Out-of-season Breeding and Synchronization of Estrus
with Dr. Keith Inskeep
Producers can increase their production efficiency with the use of improved technologies so that they are better poised to take advantage of the improved consumer demand for lamb products. Higher prices for off-season lambs are a reason to synchronize estrus (particularly for out-of-season breeding). When estrus is synchronized, a similar percentage of ewes conceive and lamb as with natural, random mating. However, lambing occurs in shorter and more concentrated lambing periods, thereby reducing the labor requirements at lambing. Among hormonal approaches to synchronizing estrus in ewes, intravaginal delivery devices for progestogens are easiest to use. The controlled internal drug releasing device (CIDR-G containing progesterone) was approved by the Food & Drug Administration in 2009. Treatment with a CIDR device for 5 days before ram introduction can be used to induce out-of-season breeding. This regimen can allow producers to target lamb markets when prices are highest and could help to ensure a consistent supply of lamb.
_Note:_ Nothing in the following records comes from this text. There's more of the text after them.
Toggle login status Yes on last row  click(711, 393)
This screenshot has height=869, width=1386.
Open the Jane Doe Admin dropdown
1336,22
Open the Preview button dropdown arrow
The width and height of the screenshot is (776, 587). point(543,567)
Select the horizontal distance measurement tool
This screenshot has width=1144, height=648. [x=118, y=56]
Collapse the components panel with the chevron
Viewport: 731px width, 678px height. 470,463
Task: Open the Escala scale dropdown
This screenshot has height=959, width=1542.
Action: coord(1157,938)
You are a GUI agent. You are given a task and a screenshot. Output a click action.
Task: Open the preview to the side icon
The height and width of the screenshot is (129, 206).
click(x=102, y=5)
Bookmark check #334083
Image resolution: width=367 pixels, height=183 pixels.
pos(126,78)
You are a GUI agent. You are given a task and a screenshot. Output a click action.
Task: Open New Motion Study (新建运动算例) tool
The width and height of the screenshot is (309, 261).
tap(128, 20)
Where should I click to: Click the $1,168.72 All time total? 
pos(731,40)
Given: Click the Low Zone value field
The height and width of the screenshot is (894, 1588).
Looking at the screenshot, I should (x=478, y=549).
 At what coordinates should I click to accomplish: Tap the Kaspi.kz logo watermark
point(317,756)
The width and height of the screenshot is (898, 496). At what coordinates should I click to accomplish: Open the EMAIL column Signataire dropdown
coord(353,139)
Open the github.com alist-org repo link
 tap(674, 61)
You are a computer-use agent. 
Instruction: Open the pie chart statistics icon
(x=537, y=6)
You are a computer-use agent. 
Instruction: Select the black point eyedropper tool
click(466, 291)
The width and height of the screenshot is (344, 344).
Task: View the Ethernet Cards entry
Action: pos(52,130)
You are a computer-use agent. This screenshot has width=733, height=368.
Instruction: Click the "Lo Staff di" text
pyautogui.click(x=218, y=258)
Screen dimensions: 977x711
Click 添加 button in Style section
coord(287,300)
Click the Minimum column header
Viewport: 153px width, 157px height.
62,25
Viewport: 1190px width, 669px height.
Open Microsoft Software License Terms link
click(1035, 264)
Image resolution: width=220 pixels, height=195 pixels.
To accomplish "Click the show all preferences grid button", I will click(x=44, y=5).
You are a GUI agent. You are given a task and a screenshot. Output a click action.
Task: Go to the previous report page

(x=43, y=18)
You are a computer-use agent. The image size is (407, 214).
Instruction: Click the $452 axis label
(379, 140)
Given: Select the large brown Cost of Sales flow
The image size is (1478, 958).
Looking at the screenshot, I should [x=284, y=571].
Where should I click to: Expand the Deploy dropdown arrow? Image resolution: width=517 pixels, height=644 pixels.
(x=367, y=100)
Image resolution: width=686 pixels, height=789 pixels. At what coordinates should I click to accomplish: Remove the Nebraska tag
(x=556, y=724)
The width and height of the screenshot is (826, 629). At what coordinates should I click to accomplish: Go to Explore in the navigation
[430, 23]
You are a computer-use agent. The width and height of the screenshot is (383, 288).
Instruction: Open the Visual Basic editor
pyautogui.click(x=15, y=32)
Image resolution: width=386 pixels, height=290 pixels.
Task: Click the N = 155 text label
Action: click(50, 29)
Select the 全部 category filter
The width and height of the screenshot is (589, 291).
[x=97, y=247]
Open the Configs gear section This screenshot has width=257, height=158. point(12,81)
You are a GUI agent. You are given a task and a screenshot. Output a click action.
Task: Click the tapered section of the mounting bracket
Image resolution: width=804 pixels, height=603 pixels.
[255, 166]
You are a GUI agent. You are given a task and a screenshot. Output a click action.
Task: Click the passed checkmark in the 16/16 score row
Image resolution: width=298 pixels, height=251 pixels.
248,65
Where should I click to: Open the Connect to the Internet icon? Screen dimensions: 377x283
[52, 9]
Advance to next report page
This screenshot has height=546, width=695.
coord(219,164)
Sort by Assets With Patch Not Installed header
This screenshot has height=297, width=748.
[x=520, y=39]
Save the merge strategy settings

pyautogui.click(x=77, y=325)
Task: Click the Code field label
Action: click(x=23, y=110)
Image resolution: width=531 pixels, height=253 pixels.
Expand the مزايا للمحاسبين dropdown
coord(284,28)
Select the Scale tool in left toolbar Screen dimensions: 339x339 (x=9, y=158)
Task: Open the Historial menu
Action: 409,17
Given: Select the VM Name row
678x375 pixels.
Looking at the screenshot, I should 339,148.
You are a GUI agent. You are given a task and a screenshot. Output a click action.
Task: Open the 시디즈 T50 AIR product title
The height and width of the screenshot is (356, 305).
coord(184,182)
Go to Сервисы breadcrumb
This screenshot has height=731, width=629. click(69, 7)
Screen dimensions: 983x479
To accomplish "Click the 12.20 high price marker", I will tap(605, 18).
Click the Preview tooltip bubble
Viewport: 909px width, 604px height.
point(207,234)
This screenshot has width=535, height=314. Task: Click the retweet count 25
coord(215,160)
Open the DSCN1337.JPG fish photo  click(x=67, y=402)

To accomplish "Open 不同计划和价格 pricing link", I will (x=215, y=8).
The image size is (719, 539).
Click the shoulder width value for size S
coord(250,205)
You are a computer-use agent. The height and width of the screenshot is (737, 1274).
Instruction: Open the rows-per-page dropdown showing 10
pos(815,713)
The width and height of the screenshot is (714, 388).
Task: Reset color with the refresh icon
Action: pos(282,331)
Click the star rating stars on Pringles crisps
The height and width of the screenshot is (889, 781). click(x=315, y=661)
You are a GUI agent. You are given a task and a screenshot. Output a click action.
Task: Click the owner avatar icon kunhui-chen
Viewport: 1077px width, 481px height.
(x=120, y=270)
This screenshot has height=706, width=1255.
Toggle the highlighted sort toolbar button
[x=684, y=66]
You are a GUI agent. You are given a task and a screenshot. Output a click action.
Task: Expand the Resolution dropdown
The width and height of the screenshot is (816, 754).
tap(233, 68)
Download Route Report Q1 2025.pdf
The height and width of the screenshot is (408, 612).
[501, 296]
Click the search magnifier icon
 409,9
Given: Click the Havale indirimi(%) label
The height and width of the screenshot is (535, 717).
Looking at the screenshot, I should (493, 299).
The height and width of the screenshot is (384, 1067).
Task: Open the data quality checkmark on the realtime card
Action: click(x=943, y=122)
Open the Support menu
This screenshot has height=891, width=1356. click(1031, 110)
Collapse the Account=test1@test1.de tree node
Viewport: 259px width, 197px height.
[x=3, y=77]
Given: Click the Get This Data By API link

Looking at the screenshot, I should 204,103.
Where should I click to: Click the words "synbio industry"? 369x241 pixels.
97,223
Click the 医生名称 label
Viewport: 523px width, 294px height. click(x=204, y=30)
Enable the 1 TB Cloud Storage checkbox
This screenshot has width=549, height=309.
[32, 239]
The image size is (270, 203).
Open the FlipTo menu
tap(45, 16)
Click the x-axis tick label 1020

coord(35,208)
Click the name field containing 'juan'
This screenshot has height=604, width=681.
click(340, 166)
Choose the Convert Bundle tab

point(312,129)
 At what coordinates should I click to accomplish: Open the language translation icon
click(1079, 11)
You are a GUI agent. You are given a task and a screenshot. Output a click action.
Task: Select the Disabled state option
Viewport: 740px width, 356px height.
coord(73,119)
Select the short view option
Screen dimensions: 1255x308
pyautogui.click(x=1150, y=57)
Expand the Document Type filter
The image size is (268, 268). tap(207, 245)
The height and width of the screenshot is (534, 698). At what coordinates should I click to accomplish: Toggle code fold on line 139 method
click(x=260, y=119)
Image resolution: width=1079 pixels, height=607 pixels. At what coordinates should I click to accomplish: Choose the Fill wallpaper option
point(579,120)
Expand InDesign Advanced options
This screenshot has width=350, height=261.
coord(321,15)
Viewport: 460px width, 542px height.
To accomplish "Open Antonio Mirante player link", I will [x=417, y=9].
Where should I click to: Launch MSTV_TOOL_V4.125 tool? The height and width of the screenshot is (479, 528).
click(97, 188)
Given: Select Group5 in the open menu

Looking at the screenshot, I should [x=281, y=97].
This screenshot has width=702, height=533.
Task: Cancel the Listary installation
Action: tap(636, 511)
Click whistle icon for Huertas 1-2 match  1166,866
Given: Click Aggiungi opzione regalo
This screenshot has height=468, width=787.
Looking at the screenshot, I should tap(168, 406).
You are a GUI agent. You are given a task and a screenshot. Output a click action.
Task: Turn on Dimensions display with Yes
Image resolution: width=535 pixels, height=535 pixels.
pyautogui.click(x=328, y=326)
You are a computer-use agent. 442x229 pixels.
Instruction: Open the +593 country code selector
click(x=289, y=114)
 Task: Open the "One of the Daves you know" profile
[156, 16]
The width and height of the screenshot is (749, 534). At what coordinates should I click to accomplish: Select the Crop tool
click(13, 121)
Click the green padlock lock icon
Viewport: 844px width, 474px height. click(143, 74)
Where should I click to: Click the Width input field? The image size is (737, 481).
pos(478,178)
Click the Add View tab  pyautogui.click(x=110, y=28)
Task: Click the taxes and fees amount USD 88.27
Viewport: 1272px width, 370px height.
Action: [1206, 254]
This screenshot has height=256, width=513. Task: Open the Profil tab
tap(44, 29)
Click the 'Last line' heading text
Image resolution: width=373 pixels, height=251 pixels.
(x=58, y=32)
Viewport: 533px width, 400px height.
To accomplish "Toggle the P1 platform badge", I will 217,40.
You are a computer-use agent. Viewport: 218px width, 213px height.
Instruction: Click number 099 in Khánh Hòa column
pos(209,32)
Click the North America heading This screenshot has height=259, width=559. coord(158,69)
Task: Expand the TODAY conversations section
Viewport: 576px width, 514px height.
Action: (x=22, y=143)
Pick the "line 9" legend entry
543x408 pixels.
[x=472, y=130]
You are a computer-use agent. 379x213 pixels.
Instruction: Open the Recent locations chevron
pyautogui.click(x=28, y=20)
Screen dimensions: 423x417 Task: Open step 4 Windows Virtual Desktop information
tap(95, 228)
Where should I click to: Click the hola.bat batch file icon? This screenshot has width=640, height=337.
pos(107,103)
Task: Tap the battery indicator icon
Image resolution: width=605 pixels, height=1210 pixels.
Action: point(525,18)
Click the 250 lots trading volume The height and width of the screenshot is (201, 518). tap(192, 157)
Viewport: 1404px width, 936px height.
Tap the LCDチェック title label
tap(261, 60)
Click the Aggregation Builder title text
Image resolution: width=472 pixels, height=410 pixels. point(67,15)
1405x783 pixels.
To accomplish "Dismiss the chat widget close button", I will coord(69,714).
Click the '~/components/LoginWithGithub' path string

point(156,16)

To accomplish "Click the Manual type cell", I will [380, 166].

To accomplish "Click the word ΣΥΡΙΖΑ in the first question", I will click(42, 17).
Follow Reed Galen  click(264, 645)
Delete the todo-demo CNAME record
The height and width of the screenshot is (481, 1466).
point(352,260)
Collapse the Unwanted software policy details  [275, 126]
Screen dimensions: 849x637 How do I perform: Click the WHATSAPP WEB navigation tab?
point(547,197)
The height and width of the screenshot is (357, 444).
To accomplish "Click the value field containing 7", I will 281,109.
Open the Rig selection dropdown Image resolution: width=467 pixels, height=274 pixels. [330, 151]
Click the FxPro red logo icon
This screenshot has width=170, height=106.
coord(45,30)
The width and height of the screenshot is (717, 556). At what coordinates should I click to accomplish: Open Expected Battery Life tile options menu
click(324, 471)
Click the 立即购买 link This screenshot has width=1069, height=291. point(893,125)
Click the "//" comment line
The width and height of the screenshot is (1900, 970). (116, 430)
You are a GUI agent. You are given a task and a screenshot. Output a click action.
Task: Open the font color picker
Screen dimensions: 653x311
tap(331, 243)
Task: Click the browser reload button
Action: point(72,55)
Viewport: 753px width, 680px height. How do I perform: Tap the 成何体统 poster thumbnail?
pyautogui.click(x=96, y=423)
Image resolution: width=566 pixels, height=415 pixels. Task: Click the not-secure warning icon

About the instructor: From a childhood spent on his family’s farm to his work as a West Virginia University professor of reproductive physiology, Dr.Keith Inskeep has spent a lifetime concerned with the well-being and profitability of sheep. Dr. Inskeep was recently named editor of the Sheep and Goat Research Journal, published online by the American Sheep Industry Association. He has amassed considerable experience in communicating science to producers in his over 48 years on the faculty of WVU’s Davis College of Agriculture. He is also one of the founding scholars behind the creation of the West Virginia Small Ruminant Project in 1998. The project helps farmers to increase the economic efficiency and overall profitability of their small ruminant enterprises through improved production practices and through the introduction of new technologies to help revitalize this industry. Beginning in 1998, Dr. Inskeep led a 10-year applied research effort to adapt and obtain approval for the use of CIDR devices to facilitate out-of-season breeding in sheep.